Arthropod trackways record the land fall, 450 million years ago or even earlier, of the arthropods, and their subsequent diversification into a range of environments. The search for early life on land has taken me to the western Cape of South Africa, where I met local farmers who used trackway specimens about 470 million years old as wash-stones.

Trackways about 410 million years old appear in lake-shore settings within continental interiors, and those from 290 million years ago are very abundant and widespread. In the Robledo mountains of southern New Mexico I have worked on the most abundant and diverse assemblage of terrestrial trace fossils in the world, from tidal flat deposits 290 million years old.

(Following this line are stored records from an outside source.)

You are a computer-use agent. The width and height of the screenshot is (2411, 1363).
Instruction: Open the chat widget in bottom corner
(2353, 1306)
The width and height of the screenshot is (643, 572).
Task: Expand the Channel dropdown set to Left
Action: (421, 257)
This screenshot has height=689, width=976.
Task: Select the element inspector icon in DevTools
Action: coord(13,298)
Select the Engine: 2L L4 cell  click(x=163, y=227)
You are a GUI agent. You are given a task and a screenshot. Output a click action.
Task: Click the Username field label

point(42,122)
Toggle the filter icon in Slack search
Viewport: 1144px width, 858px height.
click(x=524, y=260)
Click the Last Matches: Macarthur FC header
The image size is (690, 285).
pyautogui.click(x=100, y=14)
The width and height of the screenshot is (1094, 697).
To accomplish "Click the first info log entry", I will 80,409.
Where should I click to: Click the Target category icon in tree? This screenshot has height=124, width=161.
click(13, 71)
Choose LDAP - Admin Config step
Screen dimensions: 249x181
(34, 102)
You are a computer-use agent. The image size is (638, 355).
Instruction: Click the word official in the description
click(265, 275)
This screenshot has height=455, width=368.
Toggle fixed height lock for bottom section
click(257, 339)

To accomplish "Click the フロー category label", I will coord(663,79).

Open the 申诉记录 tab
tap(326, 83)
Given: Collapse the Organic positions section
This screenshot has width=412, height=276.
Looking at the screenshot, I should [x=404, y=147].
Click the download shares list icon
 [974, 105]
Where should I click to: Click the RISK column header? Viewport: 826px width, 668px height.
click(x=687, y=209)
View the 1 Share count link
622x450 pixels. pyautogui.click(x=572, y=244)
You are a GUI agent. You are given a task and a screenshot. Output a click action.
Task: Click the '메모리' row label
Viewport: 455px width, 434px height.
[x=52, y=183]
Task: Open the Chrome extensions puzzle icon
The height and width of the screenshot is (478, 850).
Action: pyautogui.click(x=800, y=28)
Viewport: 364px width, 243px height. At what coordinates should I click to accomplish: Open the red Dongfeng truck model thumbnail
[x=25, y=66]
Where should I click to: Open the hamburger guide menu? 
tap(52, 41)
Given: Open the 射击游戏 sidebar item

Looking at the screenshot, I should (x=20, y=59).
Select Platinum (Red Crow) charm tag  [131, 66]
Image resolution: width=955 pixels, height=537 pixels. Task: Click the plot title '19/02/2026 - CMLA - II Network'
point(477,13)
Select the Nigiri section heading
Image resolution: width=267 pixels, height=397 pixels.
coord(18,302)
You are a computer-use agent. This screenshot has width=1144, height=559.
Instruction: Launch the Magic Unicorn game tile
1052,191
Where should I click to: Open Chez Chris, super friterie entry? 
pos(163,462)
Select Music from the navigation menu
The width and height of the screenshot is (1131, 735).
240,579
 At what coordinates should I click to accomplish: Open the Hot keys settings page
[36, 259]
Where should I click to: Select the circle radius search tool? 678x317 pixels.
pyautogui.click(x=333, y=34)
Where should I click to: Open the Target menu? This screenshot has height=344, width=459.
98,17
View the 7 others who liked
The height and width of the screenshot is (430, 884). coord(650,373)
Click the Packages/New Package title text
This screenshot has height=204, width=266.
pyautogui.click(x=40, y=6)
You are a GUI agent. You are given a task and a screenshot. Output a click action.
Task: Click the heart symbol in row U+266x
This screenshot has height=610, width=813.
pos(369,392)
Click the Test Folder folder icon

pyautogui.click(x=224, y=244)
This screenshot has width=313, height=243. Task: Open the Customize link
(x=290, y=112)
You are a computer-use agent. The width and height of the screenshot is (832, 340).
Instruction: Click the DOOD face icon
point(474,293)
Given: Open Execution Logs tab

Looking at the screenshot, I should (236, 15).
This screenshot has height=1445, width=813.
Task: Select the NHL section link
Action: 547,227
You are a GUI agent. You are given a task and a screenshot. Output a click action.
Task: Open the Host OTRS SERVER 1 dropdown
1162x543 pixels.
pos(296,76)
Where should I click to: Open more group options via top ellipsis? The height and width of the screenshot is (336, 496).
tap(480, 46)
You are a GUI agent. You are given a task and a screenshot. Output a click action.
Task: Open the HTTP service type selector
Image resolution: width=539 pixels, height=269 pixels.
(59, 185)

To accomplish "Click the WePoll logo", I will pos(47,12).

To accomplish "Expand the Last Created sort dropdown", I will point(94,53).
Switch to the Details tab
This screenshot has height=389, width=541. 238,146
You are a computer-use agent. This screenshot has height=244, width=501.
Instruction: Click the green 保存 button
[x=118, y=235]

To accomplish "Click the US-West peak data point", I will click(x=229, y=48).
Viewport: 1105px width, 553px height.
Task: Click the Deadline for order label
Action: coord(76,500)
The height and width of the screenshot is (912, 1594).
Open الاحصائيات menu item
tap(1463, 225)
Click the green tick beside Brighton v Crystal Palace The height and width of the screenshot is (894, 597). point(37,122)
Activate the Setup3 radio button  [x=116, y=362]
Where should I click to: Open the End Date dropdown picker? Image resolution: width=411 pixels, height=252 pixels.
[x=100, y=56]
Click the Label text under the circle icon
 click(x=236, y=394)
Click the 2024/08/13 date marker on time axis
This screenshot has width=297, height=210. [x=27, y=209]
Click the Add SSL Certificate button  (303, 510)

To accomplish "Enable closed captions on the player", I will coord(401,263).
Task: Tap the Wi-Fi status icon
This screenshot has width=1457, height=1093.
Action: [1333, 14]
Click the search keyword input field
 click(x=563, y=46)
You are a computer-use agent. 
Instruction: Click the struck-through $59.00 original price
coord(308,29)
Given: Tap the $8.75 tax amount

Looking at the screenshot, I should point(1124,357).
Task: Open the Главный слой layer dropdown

Trace fossils may also be thought of as "fossil behaviour"; trackways, in particular, are "palaeo-Polaroids" or snapshots of the activities of extinct animals, providing direct evidence for their locomotory styles.

Modern palaeontology employs all of the modern technologies that other sciences enjoy. Our research is using computer modelling of extinct arthropods to analyse the producers of the trackways and elucidate the biomechanics of the arthropods. Such modelling allows generic arthropod body plans to be animated by various walking patterns, enabling speed-stability relationships to be assessed and theoretical trackways to be generated, which allows direct comparisons with the trace fossil evidence.

Research into the terrestrialisation of life is still in progress. Indeed, our work on trace fossils indicates that we are only just beginning to scratch the surface of the true nature and diversity of life at the birth of terrestrial ecosystems. There is no doubt that the future will reveal more about the past.

Simon Braddy is a postdoctoral researcher at the department of earth sciences, University of Bristol.